▶ Reading text
━━━━━━━━━━━━━━━━━━━━━━━━━━━━━━

North Korea allegedly flying balloons toward South

South Korea said North Korea was flying balloons likely carrying trash across the border Tuesday for a second straight day, despite South Korea's threat to retaliate with anti-Pyongyang propaganda broadcasts at border areas.
 
The latest round of Cold War-style campaigns between the rival Koreas is flaring after North Korea recently signed a major defense deal with Russia that experts say could embolden the North to direct more provocations at its southern neighbor, reports AP.
 
South Korea's Joint Chiefs of Staff said the balloons were moving southeast on Tuesday night after crossing the border. It asked the South Korean public not to touch any North Korean balloons that fall to the ground and to report them to police or military authorities.
 
It's North Korea's sixth launch of balloons since late May. South Korea said North Korea floated rubbish-carrying balloons on Monday night, but no major damage was reported.
 
In a Tuesday speech marking a Korean War anniversary, South Korean President Yoon Suk Yeol called North Korea's balloon activities "a despicable and irrational provocation." He said South Korea will maintain a firm military readiness to repel any provocations by North Korea.
 
Later Tuesday, Yoon boarded a visiting U.S. aircraft carrier docked at a southeastern port and told American and South Korean troops there that the two countries' alliance is the world's greatest and can defeat any enemy. Yoon became the first sitting South Korean president to board a U.S. aircraft carrier since 1994.

━━━━━━━━━━━━━━━━━━━━━━━━━━━━━━

▶ Written task
Say whether each statement agrees with the article on North Korea's balloons, answering yes or no and quoting the article's deciding words. 1. Tuesday's balloons were North Korea's first launch since late May. 2. South Korea's Joint Chiefs of Staff asked the public to report fallen balloons to police or military authorities. 3. Major damage was reported from the balloons floated on Monday night.

▶ Information supplied

━━━━━━━━━━━━━━━━━━━━━━━━━━━━━━

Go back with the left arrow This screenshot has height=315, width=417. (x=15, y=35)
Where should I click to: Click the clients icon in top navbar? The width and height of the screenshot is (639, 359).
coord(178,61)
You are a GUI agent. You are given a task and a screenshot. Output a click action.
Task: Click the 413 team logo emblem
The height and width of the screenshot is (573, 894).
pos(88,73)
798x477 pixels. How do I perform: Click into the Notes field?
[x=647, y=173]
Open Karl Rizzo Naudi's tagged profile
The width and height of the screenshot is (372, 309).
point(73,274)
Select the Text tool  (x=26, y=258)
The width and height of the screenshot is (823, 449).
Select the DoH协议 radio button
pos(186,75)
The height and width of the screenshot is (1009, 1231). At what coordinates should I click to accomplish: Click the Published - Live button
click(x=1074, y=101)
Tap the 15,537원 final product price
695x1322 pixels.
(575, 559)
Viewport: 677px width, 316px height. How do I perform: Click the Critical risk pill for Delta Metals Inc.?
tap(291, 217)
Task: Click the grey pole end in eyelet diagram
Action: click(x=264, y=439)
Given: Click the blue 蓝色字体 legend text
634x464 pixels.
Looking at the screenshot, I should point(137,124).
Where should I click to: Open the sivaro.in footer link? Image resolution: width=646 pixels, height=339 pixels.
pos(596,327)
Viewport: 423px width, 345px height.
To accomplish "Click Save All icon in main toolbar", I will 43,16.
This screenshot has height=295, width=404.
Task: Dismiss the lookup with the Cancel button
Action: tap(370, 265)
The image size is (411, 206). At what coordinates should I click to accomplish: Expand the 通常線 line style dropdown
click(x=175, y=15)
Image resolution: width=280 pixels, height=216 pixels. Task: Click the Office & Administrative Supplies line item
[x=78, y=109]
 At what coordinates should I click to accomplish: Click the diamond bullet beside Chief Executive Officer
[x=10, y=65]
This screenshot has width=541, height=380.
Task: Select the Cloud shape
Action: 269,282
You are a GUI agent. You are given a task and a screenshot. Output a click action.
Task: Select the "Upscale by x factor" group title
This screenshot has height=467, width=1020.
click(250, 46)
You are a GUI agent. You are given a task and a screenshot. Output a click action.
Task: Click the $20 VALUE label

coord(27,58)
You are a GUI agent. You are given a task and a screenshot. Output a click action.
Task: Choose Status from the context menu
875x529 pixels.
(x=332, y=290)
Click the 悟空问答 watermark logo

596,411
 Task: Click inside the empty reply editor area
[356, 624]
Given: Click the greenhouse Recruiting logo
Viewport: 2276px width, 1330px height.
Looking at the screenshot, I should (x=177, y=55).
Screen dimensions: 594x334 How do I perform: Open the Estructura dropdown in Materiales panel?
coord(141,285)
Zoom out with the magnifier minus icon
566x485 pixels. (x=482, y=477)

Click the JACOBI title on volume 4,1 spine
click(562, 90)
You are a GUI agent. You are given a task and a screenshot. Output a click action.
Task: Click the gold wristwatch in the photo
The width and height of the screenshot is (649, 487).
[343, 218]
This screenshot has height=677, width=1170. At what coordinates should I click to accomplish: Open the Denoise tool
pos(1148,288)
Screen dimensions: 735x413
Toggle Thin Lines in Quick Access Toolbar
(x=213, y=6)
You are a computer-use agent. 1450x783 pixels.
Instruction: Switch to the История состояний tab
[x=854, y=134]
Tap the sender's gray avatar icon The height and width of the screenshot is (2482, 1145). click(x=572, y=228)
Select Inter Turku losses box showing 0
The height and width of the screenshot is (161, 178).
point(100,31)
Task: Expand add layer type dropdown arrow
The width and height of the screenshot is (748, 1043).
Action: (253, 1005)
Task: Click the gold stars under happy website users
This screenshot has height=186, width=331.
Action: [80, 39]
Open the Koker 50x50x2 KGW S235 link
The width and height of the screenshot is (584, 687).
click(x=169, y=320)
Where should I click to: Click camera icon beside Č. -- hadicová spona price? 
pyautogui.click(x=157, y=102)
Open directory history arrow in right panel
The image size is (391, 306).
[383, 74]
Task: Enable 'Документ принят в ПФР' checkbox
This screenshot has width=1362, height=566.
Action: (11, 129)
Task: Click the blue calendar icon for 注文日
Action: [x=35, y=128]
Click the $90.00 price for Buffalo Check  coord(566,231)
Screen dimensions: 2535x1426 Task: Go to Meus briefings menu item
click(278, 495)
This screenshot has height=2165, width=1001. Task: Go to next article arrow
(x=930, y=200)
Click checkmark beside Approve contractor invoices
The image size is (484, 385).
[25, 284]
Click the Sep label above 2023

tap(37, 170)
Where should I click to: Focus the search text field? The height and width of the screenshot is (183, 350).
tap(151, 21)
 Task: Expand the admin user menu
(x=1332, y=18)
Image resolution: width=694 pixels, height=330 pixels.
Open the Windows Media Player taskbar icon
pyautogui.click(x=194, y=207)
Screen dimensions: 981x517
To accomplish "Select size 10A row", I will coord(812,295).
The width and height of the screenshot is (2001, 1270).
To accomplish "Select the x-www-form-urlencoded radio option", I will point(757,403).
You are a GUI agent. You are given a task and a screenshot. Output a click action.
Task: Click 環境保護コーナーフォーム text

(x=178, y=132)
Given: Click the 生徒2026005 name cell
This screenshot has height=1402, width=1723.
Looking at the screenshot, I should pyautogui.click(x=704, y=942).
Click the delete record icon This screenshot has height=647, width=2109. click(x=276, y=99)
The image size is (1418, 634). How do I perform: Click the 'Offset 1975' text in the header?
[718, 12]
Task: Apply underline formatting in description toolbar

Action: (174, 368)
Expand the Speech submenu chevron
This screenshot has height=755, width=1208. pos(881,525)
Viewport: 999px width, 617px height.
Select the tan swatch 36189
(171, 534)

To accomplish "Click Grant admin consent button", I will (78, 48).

━━━━━━━━━━━━━━━━━━━━━━━━━━━━━━

▶ Solution to the problem
1. No: "It's North Korea's sixth launch of balloons since late May."
2. Yes: "It asked the South Korean public not to touch any North Korean balloons that fall to the ground and to report them to police or military authorities."
3. No: "but no major damage was reported."